Impurity States in Ionic Crystals: a Self-Interaction - Corrected Local Spin Density Theory Study.

While the local spin density theory (LSD) has been successfully used to calculate the electronic properties of a variety of condensed matter systems, its use does not provide an adequate description of point impurities in insulating crystals. Unphysical self-interaction effects in LSD lead to calculated one-electron properties which do not agree well with corresponding experimental properties in the limit of localized states.
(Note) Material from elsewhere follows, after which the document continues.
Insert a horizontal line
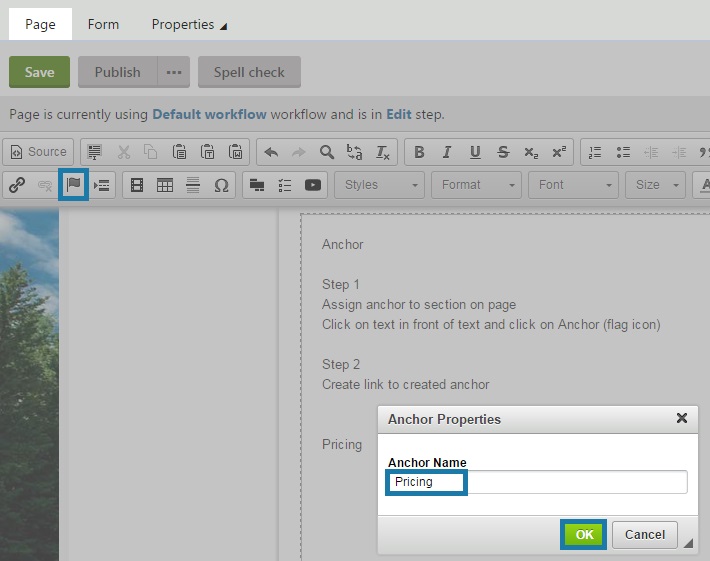[x=193, y=185]
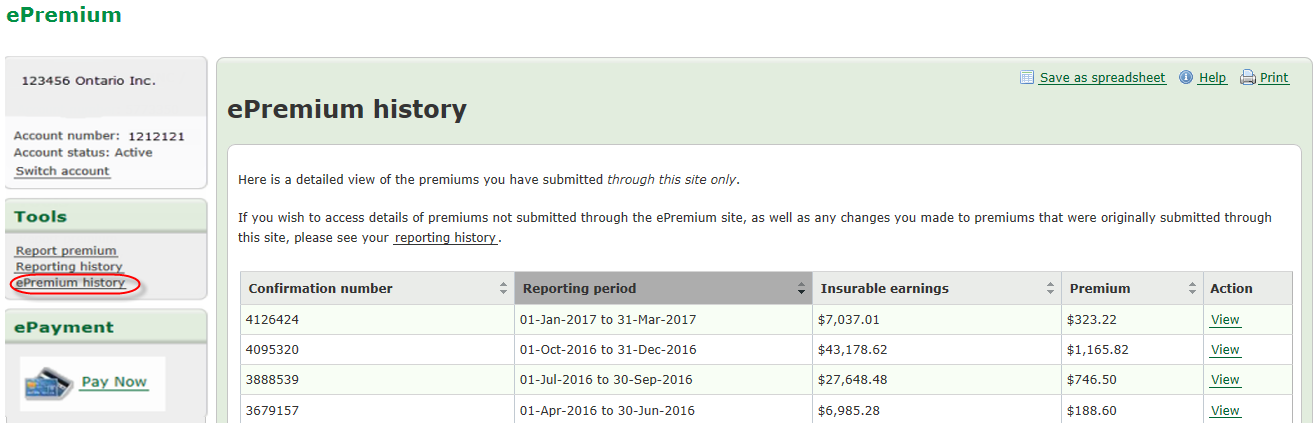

As an additional result of the spurious self-interactions, LSD calculations underestimate the host crystal band gaps in these systems by typically 40%. Recently the self-interaction-correction (SIC) was developed to remove the non-physical effects of electronic self-interaction from LSD. The resulting SIC-LSD theory is self-interaction free, and its use greatly improves the description of both localized states and insulator band gaps compared to uncorrected LSD. In the first part of this work, a novel method for calculating multiplet -dependent atomic wave functions in SIC-LSD is described, and calculated SIC-LSD wave functions for the quintet and triplet excited states of atomic oxygen are shown to be in excellent agreement with the corresponding Hartree-Fock wave functions, further establishing the success of SIC -LSD in calculating the properties of localized states. SIC -LSD is then applied to the NaCl:Cu^+ and LiCl:Ag^+ impurity systems. Transitions associated with the impurity ions in these systems are studied, and the calculated transition energies are found to be in good agreement with experiment. By examining the impurity state wave functions, characteristic differences between the absorption spectra for the Cu^+ and Ag^+ systems are explained.